The Hadamard, Kronecker and Khatri–Rao matrix products are presented in detail in Chapter 2, together with many of their properties and a few relations between them. To illustrate these operations, we will use them to represent first-order partial derivatives of a function, and solve matrix equations, such as Sylvester and Lyapunov ones. This chapter also introduces an index convention that is very useful for tensor computations. This convention, which generalizes Einstein’s summation convention (Pollock 2011), will be used to represent various matrix products and to prove some matrix product vectorization formulae, as well as various relations between the Kronecker, Khatri-Rao and Hadamard products. It will be used in Chapter 3 for tensor matricization and vectorization in an original way, as well as in Chapter 5 to establish matrix forms of the Tucker and PARAFAC decompositions.

Chapter 3 presents various sets of tensors before introducing the notions of matrix and tensor slices and of mode combination on which reshaping operations are based. The key tensor operations listed above are then presented. Several links between products of tensors and systems of tensor equations are also outlined, and some of these systems are solved with the least squares method.

Chapter 4 is dedicated to introducing the notions of eigenvalue and singular value for tensors. The problem of the best rank-one approximation of a tensor is also considered.

In Chapter 5, we will give a detailed presentation of various tensor decompositions, with a particular focus on the basic Tucker and CPD decompositions, which can be viewed as generalizations of matrix SVD to tensors of order greater than two. Block tensor models and constrained tensor models will also be described, as well as certain variants, such as HOSVD and BTD (block term decomposition). CPD-type decompositions are generally used to estimate latent parameters, whereas Tucker decomposition is often used to estimate modal subspaces and reduce the dimensionality via low multilinear rank approximation and truncated HOSVD.
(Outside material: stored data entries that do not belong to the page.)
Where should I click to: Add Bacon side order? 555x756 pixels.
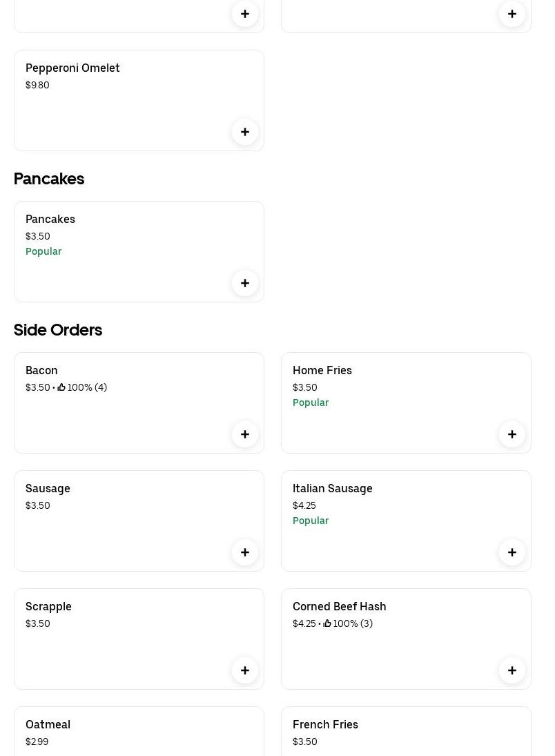click(245, 434)
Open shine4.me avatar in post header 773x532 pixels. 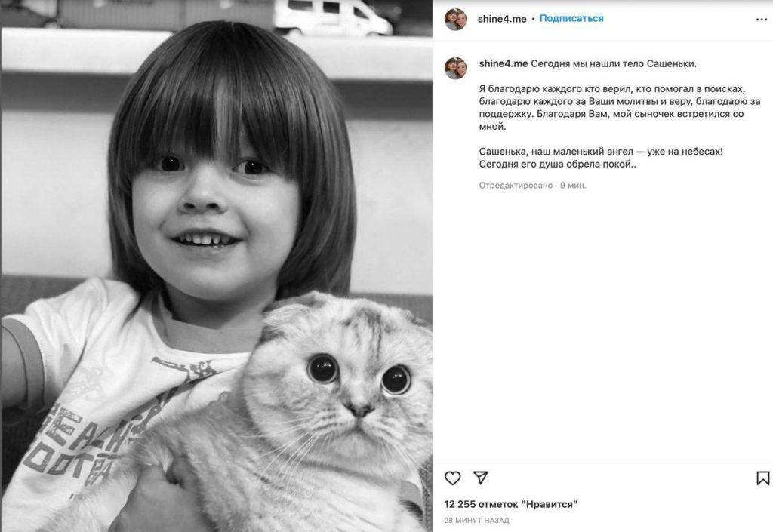click(x=455, y=19)
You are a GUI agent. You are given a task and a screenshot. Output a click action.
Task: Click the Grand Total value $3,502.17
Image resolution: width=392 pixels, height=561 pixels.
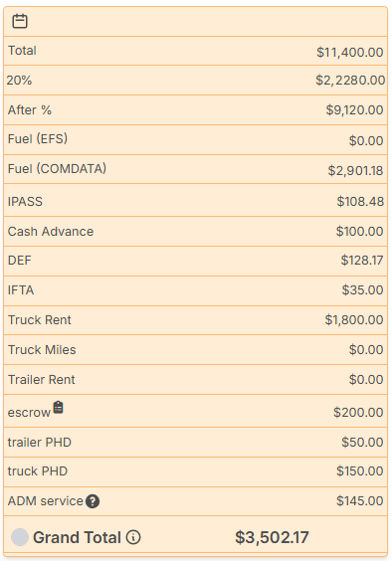click(272, 537)
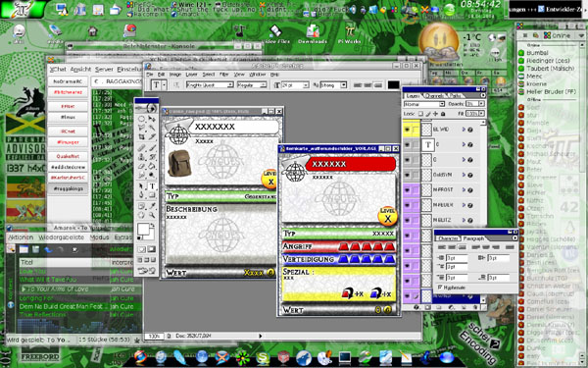Open the Filter menu in Photoshop
Image resolution: width=588 pixels, height=368 pixels.
coord(223,75)
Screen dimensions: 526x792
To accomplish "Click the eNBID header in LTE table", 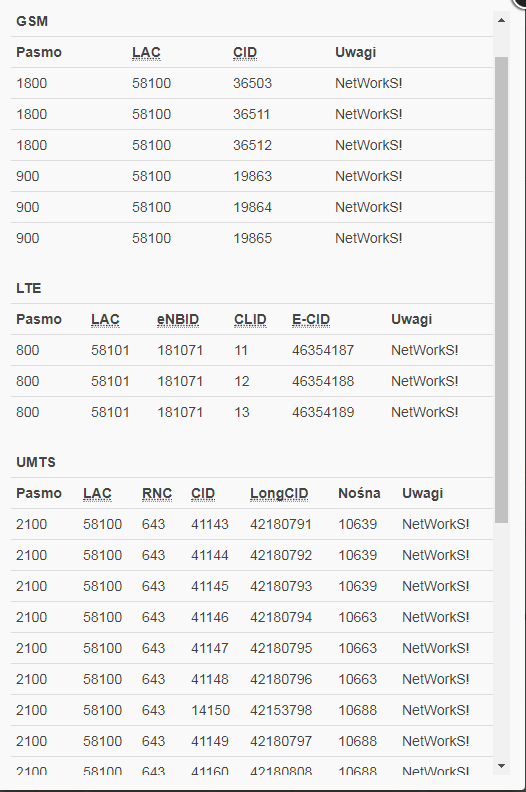I will pos(178,319).
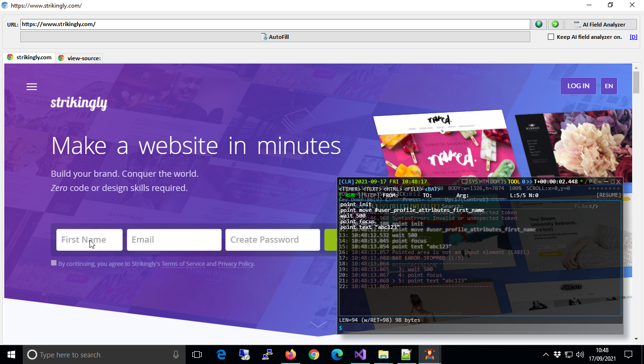Screen dimensions: 644x364
Task: Open the hamburger menu on the Strikingly page
Action: coord(32,87)
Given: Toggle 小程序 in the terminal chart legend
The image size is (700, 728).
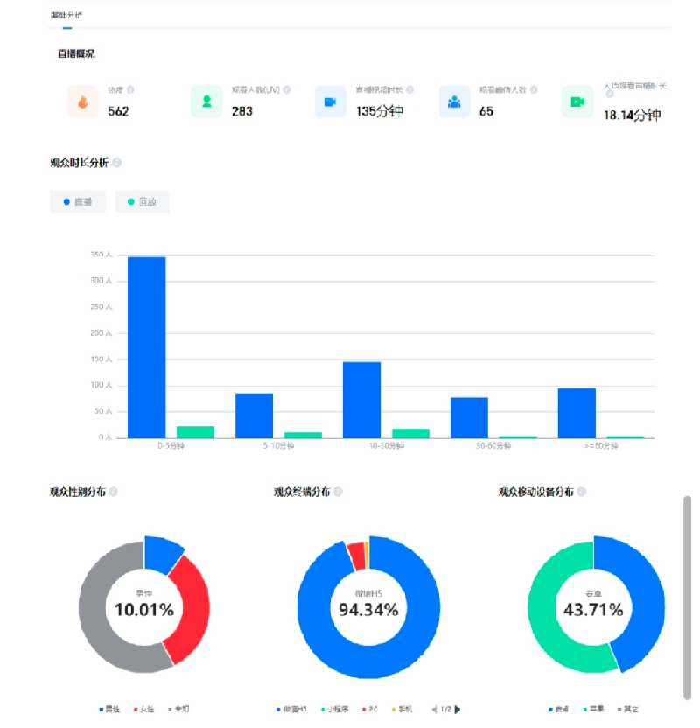Looking at the screenshot, I should coord(338,709).
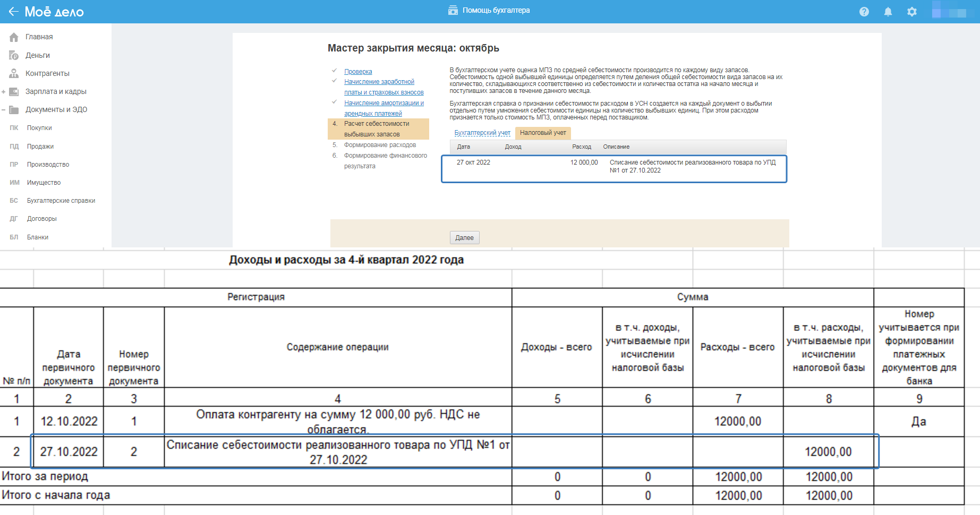The height and width of the screenshot is (515, 980).
Task: Open the notifications bell
Action: click(888, 12)
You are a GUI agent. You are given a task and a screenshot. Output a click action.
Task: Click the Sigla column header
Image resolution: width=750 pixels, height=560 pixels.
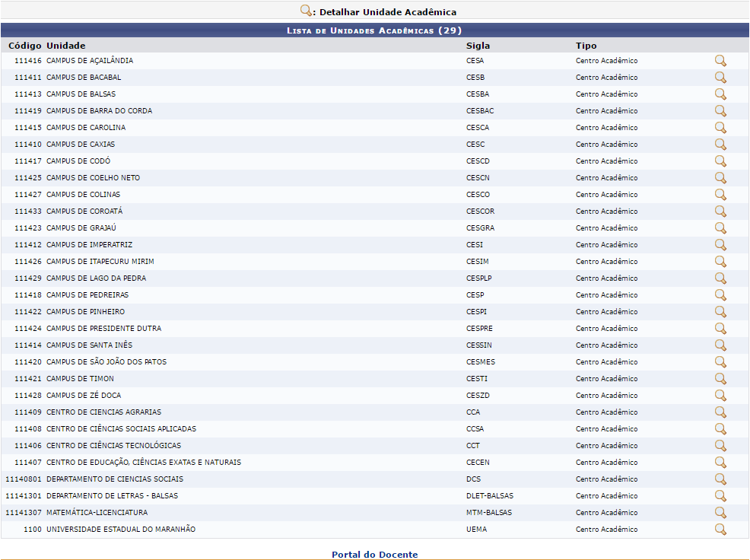tap(478, 46)
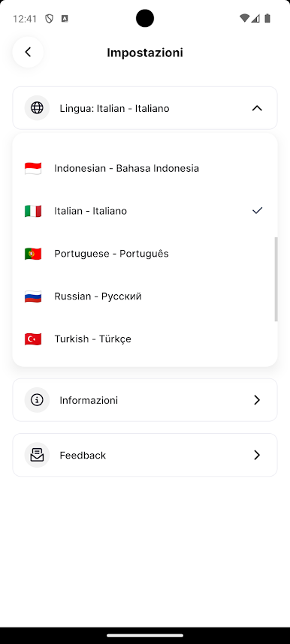290x644 pixels.
Task: Select Portuguese - Português language
Action: click(x=145, y=254)
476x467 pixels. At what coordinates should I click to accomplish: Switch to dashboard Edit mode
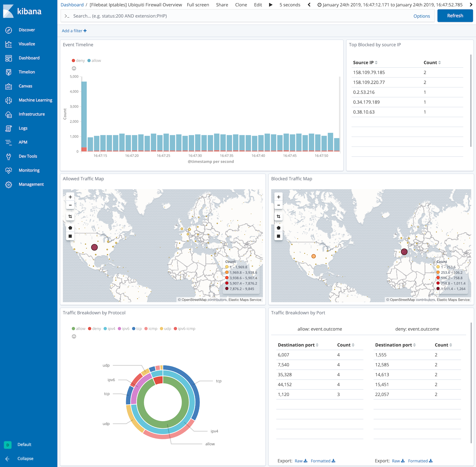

A description of the ALS algorithm for parameter estimation of PARAFAC models will also be given. The uniqueness properties of the Tucker and CDP decompositions will be presented, as well as the various notions of the rank of a tensor. The chapter will end with illustrations of BTD and CPD decompositions for the tensor modeling of multidimensional harmonics, the problem of source separation in an instantaneous linear mixture and the modeling and estimation of a finite impulse response (FIR) linear system, using a tensor of fourth-order cumulants of the system output.

High-order cumulants of random signals that can be viewed as tensors play a central role in various signal processing applications, as illustrated in Chapter 5. This motivated us to include an Appendix to present a brief overview of some basic results concerning the higher order statistics (HOS) of random signals, with two applications to the HOS-based estimation of a linear time-invariant system and a homogeneous quadratic system.

1 1 Scalars, vectors, and matrices are written in lowercase, bold lowercase, and bold uppercase letters, respectively: a, a, A.

2 A decomposition satisfies the essential uniqueness property if it is unique up to permutation and scaling factors in the columns of its factor matrices.

3 3 Big data is characterized by 3Vs (Volume, Variety, Velocity) linked to the size of the data set, the heterogeneity of the data and the rate at which it is captured, stored and processed.

4 Electroencephalography (EEG), magnetoencephalography (MEG), electrocardiography (ECG) and electrooculography (EOG).

5 5 PARAFAC for parallel factors; CANDECOMP for canonical decomposition; CPD for canonical polyadic decomposition; TD for Tucker decomposition; TT for tensor train.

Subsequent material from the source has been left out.